Two patients were treated with paroxetine 20 mg/day and two were treated with citalopram 30 mg/day. After receiving full explanation of the procedures, all subjects signed a written informed consent approved by the Helsinki Ethics Committee of Ben-Gurion University.

Study design

The study was a by-product of a large series of studies of the effect of ϖ3-FA on mental disorders that were being performed at our center. We elected to perform the pilot study as an open-label study. After baseline physical examination and determination of blood chemistry, patients were assigned to receive ethyl EPA 2 g/day (96% pure semi-synthetic ethyl-EPA) for about 3 months. The EPA was supplied by Dr David Horrobin, Laxdale Ltd (Stirling, UK). Fish taste and smell were minimal. No other modifications were made to the patients’ diets.

Patients continued their medications and psychotherapeutic treatments without change throughout this period.

The patients were assessed at two time points – at baseline and at the end point – using the following instruments: The Symptom Check List (SCL-90-R) (Derogatis et al 1976) Impact of Event Scale (IES) (Horowitz et al 1979), State Trait Anger Scale (Speilberger et al 1983), and Impulsivity Scale (Plutchik and van Praag 1990).

Results

Six patients entered the study. Four patients completed the trial. Two patients dropped out within the first 3–4 weeks: one man who “felt no change” and thus refused to continue and one woman who complained of “feeling greasy all over”.

Psychiatric symptoms, such as hostility, interpersonal sensitivity, somatization, depression, anxiety, phobia, obsession, paranoia, and psychoticism were evaluated. At completion, all the mean symptoms were unchanged as compared with the baseline symptoms. Assessed in terms of individual scores, three patients showed mild to moderate tendencies towards worsening in almost all items, and the remaining patient showed no change.

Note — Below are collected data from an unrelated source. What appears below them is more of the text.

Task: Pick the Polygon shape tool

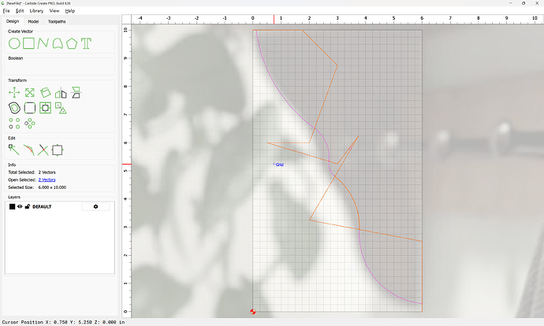Action: pos(72,43)
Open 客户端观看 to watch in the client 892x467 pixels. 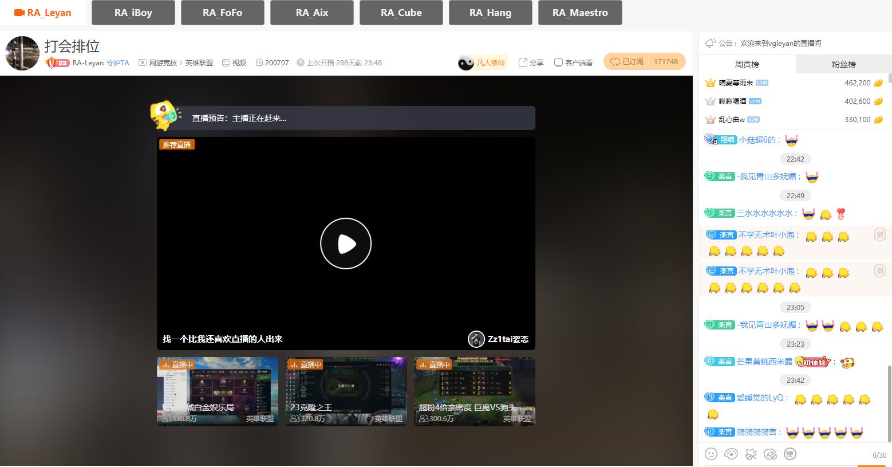tap(573, 62)
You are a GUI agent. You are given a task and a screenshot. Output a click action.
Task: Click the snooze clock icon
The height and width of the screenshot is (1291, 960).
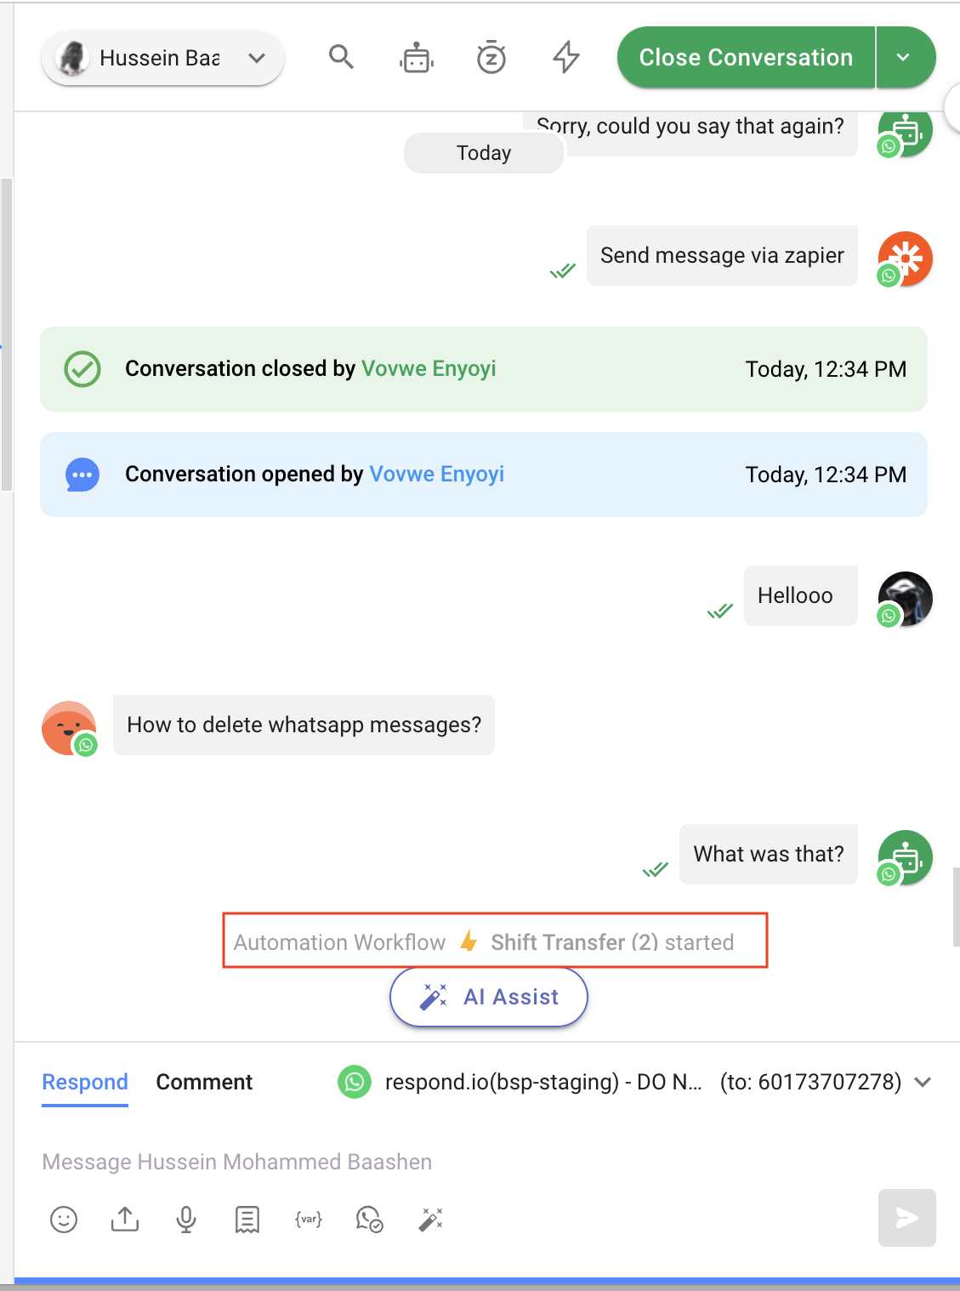click(x=491, y=58)
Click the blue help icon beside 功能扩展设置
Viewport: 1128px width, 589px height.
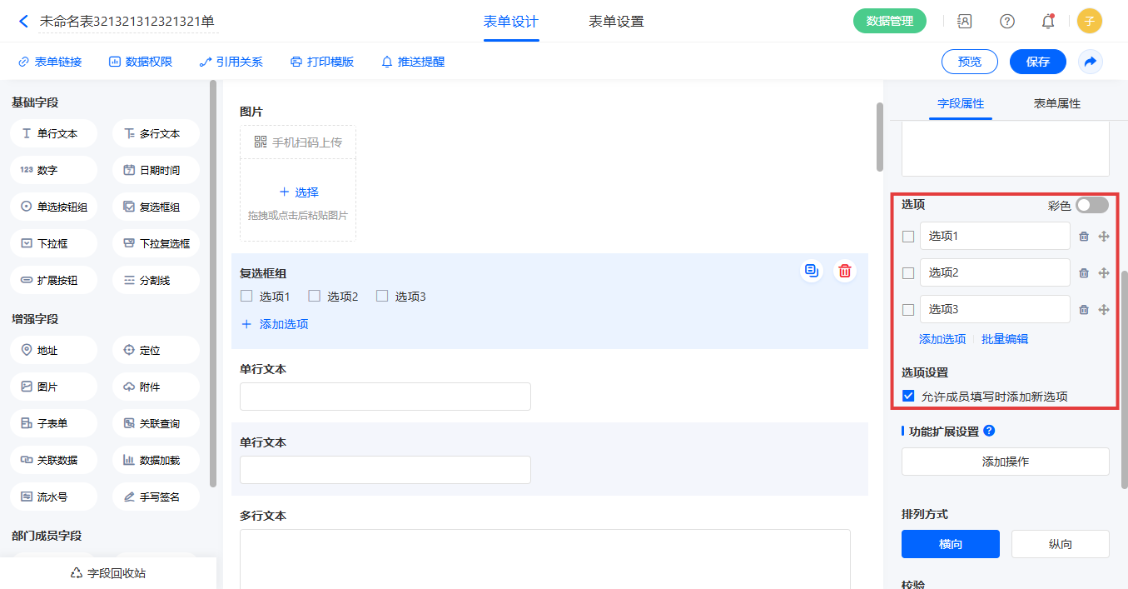pos(989,431)
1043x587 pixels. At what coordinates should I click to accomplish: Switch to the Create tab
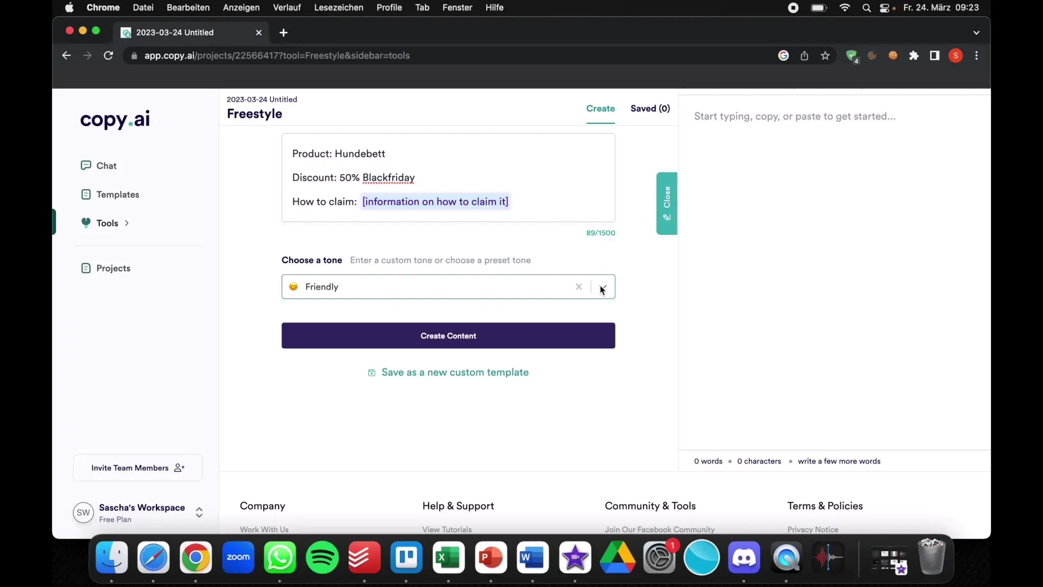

The only statistically significant change was a marked worsening of the avoidance subscale of the IES in all three of the four patients who demonstrated a general tendency towards worsening scores on all scales. The remaining patient was unchanged.

At completion, the specifically targeted anger and hostility symptoms remained unchanged in both questionnaires.

Discussion

The results of this abruptly curtailed study suggest that adjunctive EPA may well be ineffective in relieving either the anger and hostility or the depressive symptoms in PTSD patients. This initial PTSD patient sample not only did not benefit from ϖ3-FA, but rather appears to have experienced somewhat deleterious effects. The study is very limited in terms of population number and composition, and in terms of being open-label, although this is the result of problematic patient responses to the preparation.

These data, however, do reinforce the results of other studies of ϖ3-FA in unipolar depression patients (Marangell et al 2003) and in obsessive-compulsive disorder patients (Fux et al 2004) where placebo-controlled crossover trials found that EPA is virtually ineffective.

We have, however, not come across reports of deleterious effects of ϖ3-FA. Our initial results have alerted us to the possibility that further study of ϖ3-FA must be performed with awareness towards the possibility that the preparations may have potentially deleterious effects in certain patients.